To further strengthen trust and demonstrate its commitment to security and reliability, Nolus has taken additional steps to establish transparency. The platform has undergone comprehensive audits by reputable third-party firms to validate the security of its smart contracts, infrastructure, and overall operations. These audits provide independent assessments of Nolus’ systems, ensuring they meet high industry standards and resist potential vulnerabilities or exploits. More on the audits can be found here.

Moreover, Nolus has open-sourced its code, making it available for public scrutiny. Nolus fosters transparency and encourages collaboration in identifying and addressing potential issues or vulnerabilities by allowing the community to review the underlying codebase. This open approach to code enhances the overall security and reliability of the platform, as the community’s collective intelligence can contribute to identifying and mitigating risks effectively.

High Interest Rates

Managing interest rates is essential to create a balanced lending ecosystem. Nolus offers a unique solution by allowing users to stake $NLS tokens, granting borrowers reduced interest rates on their loans, making it more affordable and advantageous. This mechanism not only promotes participation in the platform but also empowers users to have greater control over their borrowing costs.

Illiquidity

Liquidity is a critical factor for both lenders and borrowers in a lending platform, and Nolus recognizes the importance of addressing the challenge of illiquidity in the crypto lending space. To ensure a healthy and vibrant lending ecosystem, Nolus employs a dynamic approach to adjust the Annual Percentage Rate (APR) based on the platform’s utilization rate.

The utilization rate refers to the ratio of funds borrowed to the total funds available for lending on the Nolus platform. As the utilization rate increases, it indicates higher demand for borrowing and potentially a decrease in available liquidity. To incentivize lenders to provide liquidity and balance the platform’s supply and demand dynamics, Nolus employs a mechanism where the lending APR rises in response to increased utilization.

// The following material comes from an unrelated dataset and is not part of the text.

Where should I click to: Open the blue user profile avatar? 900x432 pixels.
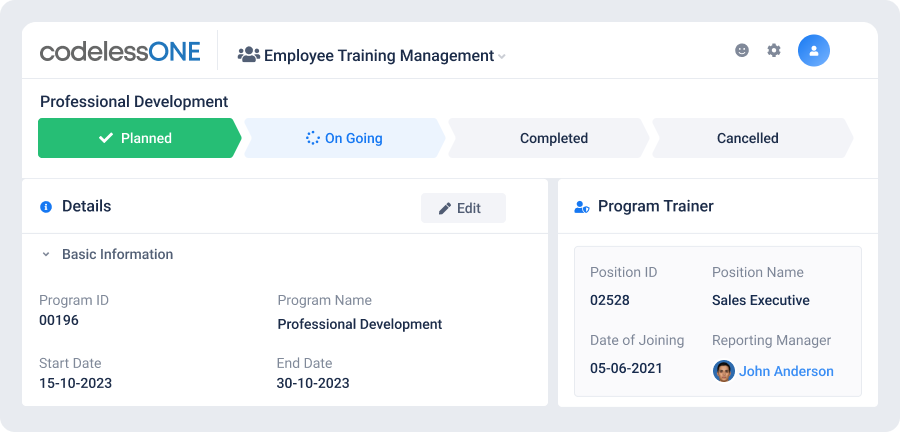click(x=813, y=50)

By dynamically adjusting the lending APR, Nolus offers attractive yields to lenders as the utilization rate increases. This incentivizes lenders to supply additional funds to the platform, increasing liquidity and ensuring that borrowers have access to the desired loan amounts. The higher lending APR acts as a compensation mechanism for lenders, reflecting the increased risk associated with higher utilization rates.

Simultaneously, Nolus also adjusts the interest rate for borrowers based on the utilization rate. As the utilization rate rises, the interest rate for borrowers also increases. This serves as a disincentive for excessive borrowing activity, helping to maintain a balanced lending ecosystem and preventing potential strains on liquidity.

By implementing these dynamic APR adjustments, Nolus effectively manages the challenge of illiquidity. The platform encourages a healthy equilibrium between lenders and borrowers, ensuring that both parties are incentivized to participate and that sufficient liquidity is available for lending activities.

Additionally, Nolus will tap into liquidity from multiple exchanges using ICA. This integration will allow the platform to inherit liquidity from exchanges such as Osmosis and pave the way for future collaborations with additional exchanges. By expanding the liquidity pool through interchain integration, Nolus enhances the availability of funds for lending, further addressing the illiquidity challenge.

Conclusion

Nolus stands as a reliable and secure platform for crypto lending and borrowing, prioritizing the safety of users’ funds. Through proactive risk mitigation measures, including managing loan liquidations, ensuring smart contract integrity, maintaining liquidity, and avoiding insolvency, Nolus establishes itself as a trusted partner in the crypto lending ecosystem. Users can confidently engage with the Nolus money market by following the advice given in this article and understanding the strategies we have adopted to mitigate risks.